== Aufgabe A ==
Entscheide für jede der folgenden Aussagen, ob sie mit der Ausstellungsbesprechung übereinstimmt, und belege dein Ja oder Nein mit einem wörtlichen Zitat: (i) Die Ausstellung wurde von Hermann Nitsch und Joachim Lothar Gartner kuratiert. (ii) Joseph Beuys ist mit Arbeiten in der Ausstellung vertreten. (iii) Nitschs Werk wird in einer dröhnenden Retrospektive gezeigt.
== Aufgabe B ==
Schreibe die Ausstellungsbesprechung über Hermann Nitsch im selben Ton weiter, beginnend nach ihrem letzten Satz.

== Textauszug ==
+ + + + + + +
Die Hängung der Ausstellung ist nicht immer erfreulich. Auch scheut der Allesversteher und Daseinsbejubler Nitsch bei der Auswahl der gezeigten Arbeiten vor ärgstem Kitsch nicht zurück (Magdalena Frey, Cornelius Kolig); freilich, das schwer erträglich gewordene Pathos von Rudolf Schwarzkoglers SW-Serien ist nun mal in jeder Rückschau der Wiener Aktionisten obligatorisch.

Dass die Grossausstellung dennoch sehenswert ist, liegt am Konzept der Kuratoren Hermann Nitsch und Joachim Lothar Gartner. Erstmals wird das monumentale Werk des Prinzendorfers Schlossherrn nämlich nicht in einer dröhnenden Retrospektive gezeigt, sondern im Schnittpunkt fremder Konzepte dargestellt – ein Verfahren, das Meisterwerke so selbstverständlich miteinschliesst wie katastrophale künstlerische Irrwege.

Zunächst fällt uns die Abwesenheit gewisser prominenter Namen auf. Zweifelsfreie Vorbilder wie Lovis Corinth, Chaim Soutine oder die von Nitsch mit viel Lob bedachten Kollegen Joseph Beuys und Damien Hirst bleiben in der Ausstellung radikal ausgespart. Warum bloss? Statt dessen präsentiert man uns die hinlänglich bekannte erste Garnitur der östereichischen Malkunst – von Egon Schiele und Richard Gerstl über Oskar Kokoschka bis Herbert Boeckl. Auch die Koloristen Anton Kolig und Anton Faistauer sind auffällig vertreten.

Der Grund für diese Selbstbeschränkung auf Wienerschnitzel mit Knödel dürfte in der Finanzierung des Ausstellungsunternehmens zu suchen sein. Etliche der Exponate hätte man locker zu Fuss aus dem Museum Wien über die Strasse tragen können; eine erkleckliche Zahl von Exponaten stammt budgetschonend aus den Beständen des Klosterneuburger Nitsch-Mäzenaten Essl sowie aus dem Fundus von Nitsch selbst.

Eine echte Überraschung für den Nitsch-Kenner dürfte dessen Reverenz an den Wien-Behübscher Friedensreich Hundertwasser sein. Beim Rundgang durch die Ausstellung fällt weiters auf, wie viele der Künstlerkollegen sich am Problem der Bildsymmetrie versucht haben und kläglich daran gescheitert sind (Cornelius Kolig, Thomas Draschan,…).
+ + + + + + +
== Bereitgestellte Daten ==
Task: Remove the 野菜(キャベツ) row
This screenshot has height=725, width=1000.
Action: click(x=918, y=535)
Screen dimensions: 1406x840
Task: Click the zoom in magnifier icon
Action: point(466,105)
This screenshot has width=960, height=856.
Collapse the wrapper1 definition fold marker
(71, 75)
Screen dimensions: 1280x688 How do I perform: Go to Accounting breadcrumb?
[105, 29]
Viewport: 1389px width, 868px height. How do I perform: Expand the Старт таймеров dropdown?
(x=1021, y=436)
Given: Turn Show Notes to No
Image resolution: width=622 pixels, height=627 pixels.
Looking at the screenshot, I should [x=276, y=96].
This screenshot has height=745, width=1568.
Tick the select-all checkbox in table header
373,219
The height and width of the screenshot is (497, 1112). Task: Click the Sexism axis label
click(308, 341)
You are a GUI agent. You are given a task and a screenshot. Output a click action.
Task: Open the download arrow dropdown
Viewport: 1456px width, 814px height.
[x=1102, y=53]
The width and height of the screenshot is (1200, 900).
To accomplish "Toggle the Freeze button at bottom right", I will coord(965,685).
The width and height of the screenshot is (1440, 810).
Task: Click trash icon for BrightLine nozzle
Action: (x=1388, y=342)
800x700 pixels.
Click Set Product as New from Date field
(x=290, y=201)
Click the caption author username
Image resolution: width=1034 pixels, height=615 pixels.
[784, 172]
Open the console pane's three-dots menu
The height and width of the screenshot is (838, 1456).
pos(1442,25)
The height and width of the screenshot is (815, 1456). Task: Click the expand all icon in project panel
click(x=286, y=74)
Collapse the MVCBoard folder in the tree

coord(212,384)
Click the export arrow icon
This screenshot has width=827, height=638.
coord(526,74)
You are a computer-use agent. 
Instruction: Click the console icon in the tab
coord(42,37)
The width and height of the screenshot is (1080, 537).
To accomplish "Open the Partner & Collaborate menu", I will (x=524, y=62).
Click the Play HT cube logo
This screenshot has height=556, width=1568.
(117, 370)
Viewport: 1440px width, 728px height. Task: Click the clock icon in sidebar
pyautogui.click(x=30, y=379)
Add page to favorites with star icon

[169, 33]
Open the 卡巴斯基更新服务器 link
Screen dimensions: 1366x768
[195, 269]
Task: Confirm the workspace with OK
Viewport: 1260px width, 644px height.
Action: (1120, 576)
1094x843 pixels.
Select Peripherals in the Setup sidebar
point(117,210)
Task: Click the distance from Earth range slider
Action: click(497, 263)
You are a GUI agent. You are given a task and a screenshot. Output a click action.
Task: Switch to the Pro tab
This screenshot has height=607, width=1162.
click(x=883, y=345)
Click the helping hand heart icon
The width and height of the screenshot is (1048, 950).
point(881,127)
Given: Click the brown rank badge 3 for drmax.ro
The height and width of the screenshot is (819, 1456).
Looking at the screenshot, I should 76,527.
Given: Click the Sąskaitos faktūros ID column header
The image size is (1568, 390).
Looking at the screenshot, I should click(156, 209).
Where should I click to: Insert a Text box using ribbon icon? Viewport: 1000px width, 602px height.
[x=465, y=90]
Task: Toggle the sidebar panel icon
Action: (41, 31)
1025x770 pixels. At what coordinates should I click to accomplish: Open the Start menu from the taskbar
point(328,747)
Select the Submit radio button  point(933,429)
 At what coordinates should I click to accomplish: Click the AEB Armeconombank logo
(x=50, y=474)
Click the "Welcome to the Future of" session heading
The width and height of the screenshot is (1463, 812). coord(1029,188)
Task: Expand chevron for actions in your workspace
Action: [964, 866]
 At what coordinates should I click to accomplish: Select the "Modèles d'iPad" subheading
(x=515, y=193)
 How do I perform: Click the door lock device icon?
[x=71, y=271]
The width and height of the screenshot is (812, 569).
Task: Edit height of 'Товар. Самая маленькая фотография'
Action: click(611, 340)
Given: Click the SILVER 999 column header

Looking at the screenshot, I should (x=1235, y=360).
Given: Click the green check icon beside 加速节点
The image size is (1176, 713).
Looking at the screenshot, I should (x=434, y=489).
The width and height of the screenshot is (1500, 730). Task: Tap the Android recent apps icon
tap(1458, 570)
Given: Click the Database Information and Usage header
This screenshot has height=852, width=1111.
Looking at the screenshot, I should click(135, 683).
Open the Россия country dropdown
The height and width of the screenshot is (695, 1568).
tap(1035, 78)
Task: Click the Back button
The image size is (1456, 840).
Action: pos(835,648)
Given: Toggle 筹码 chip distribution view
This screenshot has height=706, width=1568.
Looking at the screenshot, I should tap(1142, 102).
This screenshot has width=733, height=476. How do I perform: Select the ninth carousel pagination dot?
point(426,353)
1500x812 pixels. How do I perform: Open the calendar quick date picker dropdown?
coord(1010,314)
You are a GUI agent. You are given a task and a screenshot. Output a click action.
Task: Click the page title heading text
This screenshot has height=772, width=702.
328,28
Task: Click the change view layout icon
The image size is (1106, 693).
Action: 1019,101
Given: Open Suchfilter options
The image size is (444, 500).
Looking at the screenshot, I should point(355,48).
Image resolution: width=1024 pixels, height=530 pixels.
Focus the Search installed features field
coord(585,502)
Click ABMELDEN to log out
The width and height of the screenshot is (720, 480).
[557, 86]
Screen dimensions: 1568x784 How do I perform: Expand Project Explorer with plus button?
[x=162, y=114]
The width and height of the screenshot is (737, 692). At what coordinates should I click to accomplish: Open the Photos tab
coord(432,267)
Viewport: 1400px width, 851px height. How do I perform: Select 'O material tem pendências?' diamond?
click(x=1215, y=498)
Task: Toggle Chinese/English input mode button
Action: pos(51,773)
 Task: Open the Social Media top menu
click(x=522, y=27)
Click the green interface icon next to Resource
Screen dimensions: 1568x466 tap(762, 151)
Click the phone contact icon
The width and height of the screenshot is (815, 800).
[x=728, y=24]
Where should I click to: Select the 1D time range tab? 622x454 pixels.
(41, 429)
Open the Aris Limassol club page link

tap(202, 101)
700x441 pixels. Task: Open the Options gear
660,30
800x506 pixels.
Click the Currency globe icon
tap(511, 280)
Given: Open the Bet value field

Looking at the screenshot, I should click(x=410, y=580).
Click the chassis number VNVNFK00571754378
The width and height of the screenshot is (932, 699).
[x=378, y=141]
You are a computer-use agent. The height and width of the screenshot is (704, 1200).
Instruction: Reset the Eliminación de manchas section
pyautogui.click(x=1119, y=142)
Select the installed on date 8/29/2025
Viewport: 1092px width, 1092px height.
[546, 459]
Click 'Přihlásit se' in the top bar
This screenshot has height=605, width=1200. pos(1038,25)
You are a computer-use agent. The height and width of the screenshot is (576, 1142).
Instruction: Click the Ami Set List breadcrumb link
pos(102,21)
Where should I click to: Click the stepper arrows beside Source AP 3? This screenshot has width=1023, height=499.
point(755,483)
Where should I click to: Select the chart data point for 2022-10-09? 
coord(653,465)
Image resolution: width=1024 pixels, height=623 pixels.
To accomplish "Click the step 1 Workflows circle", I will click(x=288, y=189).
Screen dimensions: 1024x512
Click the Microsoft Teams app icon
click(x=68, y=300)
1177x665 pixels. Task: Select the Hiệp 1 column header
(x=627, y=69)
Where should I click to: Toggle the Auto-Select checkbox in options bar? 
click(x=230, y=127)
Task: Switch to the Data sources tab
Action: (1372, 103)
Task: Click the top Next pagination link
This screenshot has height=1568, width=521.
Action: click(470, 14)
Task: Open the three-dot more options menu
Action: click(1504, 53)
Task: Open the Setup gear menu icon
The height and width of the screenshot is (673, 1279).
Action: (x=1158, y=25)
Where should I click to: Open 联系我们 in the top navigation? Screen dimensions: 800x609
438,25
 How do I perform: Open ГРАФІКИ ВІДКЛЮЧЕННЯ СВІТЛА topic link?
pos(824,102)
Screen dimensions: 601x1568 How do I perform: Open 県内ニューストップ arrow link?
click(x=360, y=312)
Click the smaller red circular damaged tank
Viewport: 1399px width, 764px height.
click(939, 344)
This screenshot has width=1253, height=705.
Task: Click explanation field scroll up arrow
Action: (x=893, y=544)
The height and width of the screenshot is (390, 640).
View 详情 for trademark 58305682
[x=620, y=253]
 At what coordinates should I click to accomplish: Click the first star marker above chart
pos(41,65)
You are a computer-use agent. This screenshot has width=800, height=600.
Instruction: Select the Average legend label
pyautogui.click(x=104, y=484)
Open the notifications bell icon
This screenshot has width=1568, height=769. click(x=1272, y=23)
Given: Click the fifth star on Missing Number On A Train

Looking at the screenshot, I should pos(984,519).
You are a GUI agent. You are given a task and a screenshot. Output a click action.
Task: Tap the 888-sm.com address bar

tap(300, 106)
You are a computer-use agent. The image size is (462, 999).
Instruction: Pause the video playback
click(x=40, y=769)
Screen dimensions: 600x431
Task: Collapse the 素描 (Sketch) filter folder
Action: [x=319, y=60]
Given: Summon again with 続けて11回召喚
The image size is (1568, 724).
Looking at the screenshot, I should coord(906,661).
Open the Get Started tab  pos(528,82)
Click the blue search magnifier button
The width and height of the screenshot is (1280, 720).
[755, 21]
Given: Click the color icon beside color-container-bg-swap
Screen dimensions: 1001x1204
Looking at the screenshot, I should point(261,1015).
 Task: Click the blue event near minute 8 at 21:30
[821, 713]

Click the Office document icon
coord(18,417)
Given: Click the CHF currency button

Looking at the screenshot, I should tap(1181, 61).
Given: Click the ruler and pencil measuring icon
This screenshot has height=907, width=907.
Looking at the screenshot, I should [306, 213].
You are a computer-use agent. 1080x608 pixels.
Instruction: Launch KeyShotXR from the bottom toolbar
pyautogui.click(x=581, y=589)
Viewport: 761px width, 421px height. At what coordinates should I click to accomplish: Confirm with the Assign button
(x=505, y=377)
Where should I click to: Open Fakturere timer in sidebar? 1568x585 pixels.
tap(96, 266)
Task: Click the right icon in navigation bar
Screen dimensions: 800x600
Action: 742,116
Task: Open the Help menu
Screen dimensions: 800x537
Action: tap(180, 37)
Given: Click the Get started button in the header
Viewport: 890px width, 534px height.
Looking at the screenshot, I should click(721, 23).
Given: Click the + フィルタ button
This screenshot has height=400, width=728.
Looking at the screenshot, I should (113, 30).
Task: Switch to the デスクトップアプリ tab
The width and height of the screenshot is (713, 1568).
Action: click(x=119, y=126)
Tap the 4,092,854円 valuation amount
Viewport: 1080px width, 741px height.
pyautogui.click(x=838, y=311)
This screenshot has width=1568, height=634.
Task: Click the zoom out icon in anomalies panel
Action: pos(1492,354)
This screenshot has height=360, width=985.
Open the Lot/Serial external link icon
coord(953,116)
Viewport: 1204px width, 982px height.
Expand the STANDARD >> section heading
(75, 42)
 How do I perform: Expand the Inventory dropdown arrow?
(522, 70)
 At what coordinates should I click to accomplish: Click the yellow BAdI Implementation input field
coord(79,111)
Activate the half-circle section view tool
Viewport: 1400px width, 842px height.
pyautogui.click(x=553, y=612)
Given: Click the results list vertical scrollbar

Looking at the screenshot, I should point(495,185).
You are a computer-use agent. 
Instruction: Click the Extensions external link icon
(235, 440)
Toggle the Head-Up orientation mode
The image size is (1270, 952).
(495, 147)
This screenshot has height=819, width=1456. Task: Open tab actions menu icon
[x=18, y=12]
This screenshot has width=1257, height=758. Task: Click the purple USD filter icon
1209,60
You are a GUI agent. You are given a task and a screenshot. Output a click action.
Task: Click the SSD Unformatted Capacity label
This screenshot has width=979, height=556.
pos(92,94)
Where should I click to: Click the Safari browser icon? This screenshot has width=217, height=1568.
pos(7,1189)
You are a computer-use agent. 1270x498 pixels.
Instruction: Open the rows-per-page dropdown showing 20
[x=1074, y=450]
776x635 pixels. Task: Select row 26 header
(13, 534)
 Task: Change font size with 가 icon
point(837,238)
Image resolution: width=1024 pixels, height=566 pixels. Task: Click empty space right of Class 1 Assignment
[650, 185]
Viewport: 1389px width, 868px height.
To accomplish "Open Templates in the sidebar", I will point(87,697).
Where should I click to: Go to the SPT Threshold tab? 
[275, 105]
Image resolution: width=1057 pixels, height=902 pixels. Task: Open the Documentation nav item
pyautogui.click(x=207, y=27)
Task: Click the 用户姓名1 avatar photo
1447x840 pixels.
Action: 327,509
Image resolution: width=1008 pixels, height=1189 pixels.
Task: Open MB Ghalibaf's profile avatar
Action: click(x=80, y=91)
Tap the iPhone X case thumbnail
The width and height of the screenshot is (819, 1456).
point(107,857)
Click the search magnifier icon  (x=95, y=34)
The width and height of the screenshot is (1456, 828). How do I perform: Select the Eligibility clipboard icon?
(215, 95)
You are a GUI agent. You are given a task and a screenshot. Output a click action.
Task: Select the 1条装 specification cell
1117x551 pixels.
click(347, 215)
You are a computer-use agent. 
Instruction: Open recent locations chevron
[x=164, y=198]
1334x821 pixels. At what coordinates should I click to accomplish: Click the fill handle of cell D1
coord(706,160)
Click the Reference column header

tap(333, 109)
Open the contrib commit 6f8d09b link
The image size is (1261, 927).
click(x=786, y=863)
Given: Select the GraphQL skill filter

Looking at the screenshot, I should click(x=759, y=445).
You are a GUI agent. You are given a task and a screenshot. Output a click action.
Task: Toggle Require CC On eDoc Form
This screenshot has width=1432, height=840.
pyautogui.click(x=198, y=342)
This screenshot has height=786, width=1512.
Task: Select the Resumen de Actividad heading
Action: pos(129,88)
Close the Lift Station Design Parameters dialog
+ + + + + + +
== Endergebnis A ==
(i) Ja: „Dass die Grossausstellung dennoch sehenswert ist, liegt am Konzept der Kuratoren Hermann Nitsch und Joachim Lothar Gartner.“
(ii) Nein: „Zweifelsfreie Vorbilder wie Lovis Corinth, Chaim Soutine oder die von Nitsch mit viel Lob bedachten Kollegen Joseph Beuys und Damien Hirst bleiben in der Ausstellung radikal ausgespart.“
(iii) Nein: „Erstmals wird das monumentale Werk des Prinzendorfers Schlossherrn nämlich nicht in einer dröhnenden Retrospektive gezeigt, sondern im Schnittpunkt fremder Konzepte dargestellt“

== Endergebnis B ==
Warum die doch eindeutig zu den Zeitgenossen zu zählenden Austro-Kaliber Arnulf Rainer und Gerhard Rühm in der Generalkategorie Vorbilder gelandet sind, während Dieter Roth am Ausleger des Einbaumes neben Magdalena Frey Platz nehmen muss, oder – noch absurder – Adolf Frohner neben dem Strubbelkopf Christoph Schlingensief, bleibt selbst dem geschulten Auge verborgen.

Ansonsten: viel anständiges Informel (Adolf Frohner, Otto Mühl, Antoni Tapies), grosse Farbvielfalt, viel Liebeswonne im Geistesflug, und als einzige Überraschung unter den Zeitgenossen: drei erotische Grossformate von Alfred Biber mit herausragender Langzeitoptik.

Erstaunlich ist, dass sich keines der ausgestellten Bilder, Objekte und Videos an das doch zentrale Taurobolium oder Stieropfer, das auf eine Reinigung durch Blut zielt, heranwagt. Der Orgienmysteriker sieht in sich bekanntlich den ersten Künstler der Kunstgeschichte, der sich ernsthaft mit der visuellen Grammatik von Fleisch und Blut beschäftigt hat. Die philosophische Grundlage dazu liefert die Tierzerreissung im antiken Dionysoskult, den Nitsch im O.M. Theater subtil zu erneuern versucht.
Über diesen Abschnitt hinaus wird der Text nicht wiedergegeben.